/---

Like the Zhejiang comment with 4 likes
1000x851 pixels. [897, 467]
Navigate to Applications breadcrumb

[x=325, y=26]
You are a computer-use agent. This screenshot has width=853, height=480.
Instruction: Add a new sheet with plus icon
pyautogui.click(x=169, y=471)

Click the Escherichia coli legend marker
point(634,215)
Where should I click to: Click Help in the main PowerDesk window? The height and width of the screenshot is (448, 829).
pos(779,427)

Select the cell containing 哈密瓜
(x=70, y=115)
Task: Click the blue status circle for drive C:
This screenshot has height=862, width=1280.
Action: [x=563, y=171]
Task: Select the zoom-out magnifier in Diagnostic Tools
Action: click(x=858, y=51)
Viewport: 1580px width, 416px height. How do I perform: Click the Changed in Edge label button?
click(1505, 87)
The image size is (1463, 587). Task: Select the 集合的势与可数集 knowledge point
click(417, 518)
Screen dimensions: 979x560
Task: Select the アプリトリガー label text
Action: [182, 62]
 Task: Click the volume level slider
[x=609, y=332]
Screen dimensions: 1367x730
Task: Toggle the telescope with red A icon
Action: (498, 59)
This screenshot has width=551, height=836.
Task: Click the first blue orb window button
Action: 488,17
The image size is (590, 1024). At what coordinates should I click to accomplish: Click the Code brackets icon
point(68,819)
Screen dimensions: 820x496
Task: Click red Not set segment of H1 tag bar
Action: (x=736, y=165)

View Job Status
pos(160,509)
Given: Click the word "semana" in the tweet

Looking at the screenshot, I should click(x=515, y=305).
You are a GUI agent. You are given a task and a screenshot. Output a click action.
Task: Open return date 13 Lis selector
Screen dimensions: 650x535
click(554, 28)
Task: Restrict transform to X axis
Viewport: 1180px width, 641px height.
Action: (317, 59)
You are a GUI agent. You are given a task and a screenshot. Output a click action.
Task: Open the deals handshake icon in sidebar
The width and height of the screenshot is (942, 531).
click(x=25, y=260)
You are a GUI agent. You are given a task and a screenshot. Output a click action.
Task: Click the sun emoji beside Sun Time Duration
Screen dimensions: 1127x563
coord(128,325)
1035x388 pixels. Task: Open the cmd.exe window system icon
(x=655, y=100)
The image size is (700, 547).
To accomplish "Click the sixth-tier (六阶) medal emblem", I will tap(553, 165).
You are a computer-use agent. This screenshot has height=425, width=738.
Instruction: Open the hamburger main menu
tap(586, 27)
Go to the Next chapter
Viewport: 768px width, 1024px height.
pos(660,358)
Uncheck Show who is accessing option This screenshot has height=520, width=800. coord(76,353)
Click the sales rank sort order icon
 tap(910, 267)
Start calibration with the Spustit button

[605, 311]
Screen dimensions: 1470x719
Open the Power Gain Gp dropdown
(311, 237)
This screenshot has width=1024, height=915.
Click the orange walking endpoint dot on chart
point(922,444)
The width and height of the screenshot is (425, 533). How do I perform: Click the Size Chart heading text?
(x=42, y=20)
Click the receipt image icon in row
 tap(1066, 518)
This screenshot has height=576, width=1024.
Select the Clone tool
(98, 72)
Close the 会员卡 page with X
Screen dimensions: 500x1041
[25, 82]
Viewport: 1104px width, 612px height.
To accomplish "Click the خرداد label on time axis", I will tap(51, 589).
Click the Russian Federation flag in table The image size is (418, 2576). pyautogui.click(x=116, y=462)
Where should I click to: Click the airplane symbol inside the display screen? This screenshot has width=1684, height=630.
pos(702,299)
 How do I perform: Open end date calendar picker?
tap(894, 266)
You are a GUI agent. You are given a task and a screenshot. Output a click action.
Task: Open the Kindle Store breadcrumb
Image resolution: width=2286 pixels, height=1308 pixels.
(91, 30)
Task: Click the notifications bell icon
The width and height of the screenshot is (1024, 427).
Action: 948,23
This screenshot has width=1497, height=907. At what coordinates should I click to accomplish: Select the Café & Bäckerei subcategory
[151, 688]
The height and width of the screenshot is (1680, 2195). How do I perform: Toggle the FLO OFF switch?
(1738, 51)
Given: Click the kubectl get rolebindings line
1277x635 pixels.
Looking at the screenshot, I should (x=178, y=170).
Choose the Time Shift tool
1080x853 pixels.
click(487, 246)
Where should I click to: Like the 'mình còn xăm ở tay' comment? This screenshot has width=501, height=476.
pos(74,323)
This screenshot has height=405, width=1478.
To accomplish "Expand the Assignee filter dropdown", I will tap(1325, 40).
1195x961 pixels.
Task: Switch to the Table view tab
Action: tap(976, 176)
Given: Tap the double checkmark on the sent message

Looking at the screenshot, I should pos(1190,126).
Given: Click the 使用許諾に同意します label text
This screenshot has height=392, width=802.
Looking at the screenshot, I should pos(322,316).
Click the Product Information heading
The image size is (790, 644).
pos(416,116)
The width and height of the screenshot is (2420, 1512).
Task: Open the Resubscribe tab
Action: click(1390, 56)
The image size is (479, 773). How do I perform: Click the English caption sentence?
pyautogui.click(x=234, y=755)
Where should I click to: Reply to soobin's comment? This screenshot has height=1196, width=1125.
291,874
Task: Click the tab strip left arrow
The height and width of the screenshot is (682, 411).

\---

— What you will do —
Copy out the data exactly, keeping each line whole.

— Solution to this problem —
Like the Zhejiang comment with 4 likes
1000x851 pixels. [897, 467]
Navigate to Applications breadcrumb

[x=325, y=26]
You are a computer-use agent. This screenshot has width=853, height=480.
Instruction: Add a new sheet with plus icon
pyautogui.click(x=169, y=471)

Click the Escherichia coli legend marker
point(634,215)
Where should I click to: Click Help in the main PowerDesk window? The height and width of the screenshot is (448, 829).
pos(779,427)

Select the cell containing 哈密瓜
(x=70, y=115)
Task: Click the blue status circle for drive C:
This screenshot has height=862, width=1280.
Action: [x=563, y=171]
Task: Select the zoom-out magnifier in Diagnostic Tools
Action: click(x=858, y=51)
Viewport: 1580px width, 416px height. How do I perform: Click the Changed in Edge label button?
click(1505, 87)
The image size is (1463, 587). Task: Select the 集合的势与可数集 knowledge point
click(417, 518)
Screen dimensions: 979x560
Task: Select the アプリトリガー label text
Action: [182, 62]
 Task: Click the volume level slider
[x=609, y=332]
Screen dimensions: 1367x730
Task: Toggle the telescope with red A icon
Action: (498, 59)
This screenshot has width=551, height=836.
Task: Click the first blue orb window button
Action: 488,17
The image size is (590, 1024). At what coordinates should I click to accomplish: Click the Code brackets icon
point(68,819)
Screen dimensions: 820x496
Task: Click red Not set segment of H1 tag bar
Action: (x=736, y=165)

View Job Status
pos(160,509)
Given: Click the word "semana" in the tweet

Looking at the screenshot, I should click(x=515, y=305).
You are a GUI agent. You are given a task and a screenshot. Output a click action.
Task: Open return date 13 Lis selector
Screen dimensions: 650x535
click(554, 28)
Task: Restrict transform to X axis
Viewport: 1180px width, 641px height.
Action: (317, 59)
You are a GUI agent. You are given a task and a screenshot. Output a click action.
Task: Open the deals handshake icon in sidebar
The width and height of the screenshot is (942, 531).
click(x=25, y=260)
You are a GUI agent. You are given a task and a screenshot. Output a click action.
Task: Click the sun emoji beside Sun Time Duration
Screen dimensions: 1127x563
coord(128,325)
1035x388 pixels. Task: Open the cmd.exe window system icon
(x=655, y=100)
The image size is (700, 547).
To accomplish "Click the sixth-tier (六阶) medal emblem", I will tap(553, 165).
You are a computer-use agent. This screenshot has height=425, width=738.
Instruction: Open the hamburger main menu
tap(586, 27)
Go to the Next chapter
Viewport: 768px width, 1024px height.
pos(660,358)
Uncheck Show who is accessing option This screenshot has height=520, width=800. coord(76,353)
Click the sales rank sort order icon
 tap(910, 267)
Start calibration with the Spustit button

[605, 311]
Screen dimensions: 1470x719
Open the Power Gain Gp dropdown
(311, 237)
This screenshot has width=1024, height=915.
Click the orange walking endpoint dot on chart
point(922,444)
The width and height of the screenshot is (425, 533). How do I perform: Click the Size Chart heading text?
(x=42, y=20)
Click the receipt image icon in row
 tap(1066, 518)
This screenshot has height=576, width=1024.
Select the Clone tool
(98, 72)
Close the 会员卡 page with X
Screen dimensions: 500x1041
[25, 82]
Viewport: 1104px width, 612px height.
To accomplish "Click the خرداد label on time axis", I will tap(51, 589).
Click the Russian Federation flag in table The image size is (418, 2576). pyautogui.click(x=116, y=462)
Where should I click to: Click the airplane symbol inside the display screen? This screenshot has width=1684, height=630.
pos(702,299)
 How do I perform: Open end date calendar picker?
tap(894, 266)
You are a GUI agent. You are given a task and a screenshot. Output a click action.
Task: Open the Kindle Store breadcrumb
Image resolution: width=2286 pixels, height=1308 pixels.
(91, 30)
Task: Click the notifications bell icon
The width and height of the screenshot is (1024, 427).
Action: 948,23
This screenshot has width=1497, height=907. At what coordinates should I click to accomplish: Select the Café & Bäckerei subcategory
[151, 688]
The height and width of the screenshot is (1680, 2195). How do I perform: Toggle the FLO OFF switch?
(1738, 51)
Given: Click the kubectl get rolebindings line
1277x635 pixels.
Looking at the screenshot, I should (x=178, y=170).
Choose the Time Shift tool
1080x853 pixels.
click(487, 246)
Where should I click to: Like the 'mình còn xăm ở tay' comment? This screenshot has width=501, height=476.
pos(74,323)
This screenshot has height=405, width=1478.
To accomplish "Expand the Assignee filter dropdown", I will tap(1325, 40).
1195x961 pixels.
Task: Switch to the Table view tab
Action: tap(976, 176)
Given: Tap the double checkmark on the sent message

Looking at the screenshot, I should pos(1190,126).
Given: Click the 使用許諾に同意します label text
This screenshot has height=392, width=802.
Looking at the screenshot, I should pos(322,316).
Click the Product Information heading
The image size is (790, 644).
pos(416,116)
The width and height of the screenshot is (2420, 1512).
Task: Open the Resubscribe tab
Action: click(1390, 56)
The image size is (479, 773). How do I perform: Click the English caption sentence?
pyautogui.click(x=234, y=755)
Where should I click to: Reply to soobin's comment? This screenshot has height=1196, width=1125.
291,874
Task: Click the tab strip left arrow
The height and width of the screenshot is (682, 411).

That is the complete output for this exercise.